According to a really detailed study by walkscore.com, Baltimore is the 14th most walkable big city in America, coming in near the top of the 50 cities in our category. The study was painstakingly completed by calculating the distance from various addresses around the city to conveniences like restaurants, banks, and libraries. Not surprisingly, New York finished number one, just edging out San Francisco.
The best thing about this study is the Baltimore page, which breaks down walkability among our 258 neighborhoods. Federal Hill finished on top, with Otterbein, Mount Vernon, Hampden, and Charles Village also in the top-10. The map, which is color coded to show the city's most walkable (green) and least walkable (red) areas is endlessly fascinating. Besides following how walkability increases around commercial strips like Charles St., York Rd., and Reisterstown Rd., this map is a great, interactive resource for delineating the boundaries and locations of various neighborhoods. OK, so I'm a bit of a map geek, but this thing is cool!
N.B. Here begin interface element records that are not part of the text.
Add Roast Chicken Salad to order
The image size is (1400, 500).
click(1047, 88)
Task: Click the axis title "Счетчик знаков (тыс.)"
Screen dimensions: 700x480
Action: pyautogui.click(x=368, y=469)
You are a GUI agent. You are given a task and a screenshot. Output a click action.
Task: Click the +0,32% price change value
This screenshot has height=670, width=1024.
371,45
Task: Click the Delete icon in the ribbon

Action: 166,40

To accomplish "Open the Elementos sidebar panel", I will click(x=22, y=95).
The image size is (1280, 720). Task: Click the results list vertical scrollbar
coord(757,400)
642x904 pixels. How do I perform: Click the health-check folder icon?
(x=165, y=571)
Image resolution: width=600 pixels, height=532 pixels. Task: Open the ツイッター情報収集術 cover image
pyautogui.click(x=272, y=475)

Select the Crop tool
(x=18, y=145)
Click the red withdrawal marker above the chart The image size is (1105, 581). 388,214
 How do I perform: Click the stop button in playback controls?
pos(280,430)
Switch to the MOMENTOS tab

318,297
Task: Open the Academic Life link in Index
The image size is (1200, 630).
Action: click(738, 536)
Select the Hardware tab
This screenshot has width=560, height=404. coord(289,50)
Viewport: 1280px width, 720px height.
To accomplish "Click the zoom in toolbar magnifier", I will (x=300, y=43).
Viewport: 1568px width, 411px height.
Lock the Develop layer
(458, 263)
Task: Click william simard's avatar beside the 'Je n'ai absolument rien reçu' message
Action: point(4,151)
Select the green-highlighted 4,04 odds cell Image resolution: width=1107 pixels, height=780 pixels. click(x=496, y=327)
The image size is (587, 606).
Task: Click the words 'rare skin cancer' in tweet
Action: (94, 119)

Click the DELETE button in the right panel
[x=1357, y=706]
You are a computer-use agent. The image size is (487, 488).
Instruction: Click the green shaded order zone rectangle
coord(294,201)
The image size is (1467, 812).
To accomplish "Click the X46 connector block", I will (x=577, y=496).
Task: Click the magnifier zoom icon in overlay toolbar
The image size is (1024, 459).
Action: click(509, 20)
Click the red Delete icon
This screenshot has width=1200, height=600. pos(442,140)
Walkability is a big factor for us. I lived in New York for 17 years, 12 in Brooklyn. In my last apartment there, where my wife and I lived when we had our first son, we had a grocery store, butcher shop, produce stand, fish monger, dry cleaner, movie theater, deli, playground, park and Thai, Italian, Chinese, sushi—and so much more—all within a three-block radius of our house. We didn't have a car and only wished we had one when we wanted to go out of town. Moving to Baltimore three years ago was a major adjustment in many ways, and walkability was probably the biggest. We opted to live in Mt. Washington (number 247 out of 258 Bmore neighborhoods, walkability-wise), because we liked the neighborhood schools, but soon realized that we needed a car to do almost anything.
We've gotten used to it—a little too used to it: I almost never think to walk somewhere, even when it's a manageable distance. If we decide to move down the line, this list will definitely be helpful in finding a neighborhood where we can appreciate a little bit more of life on the street.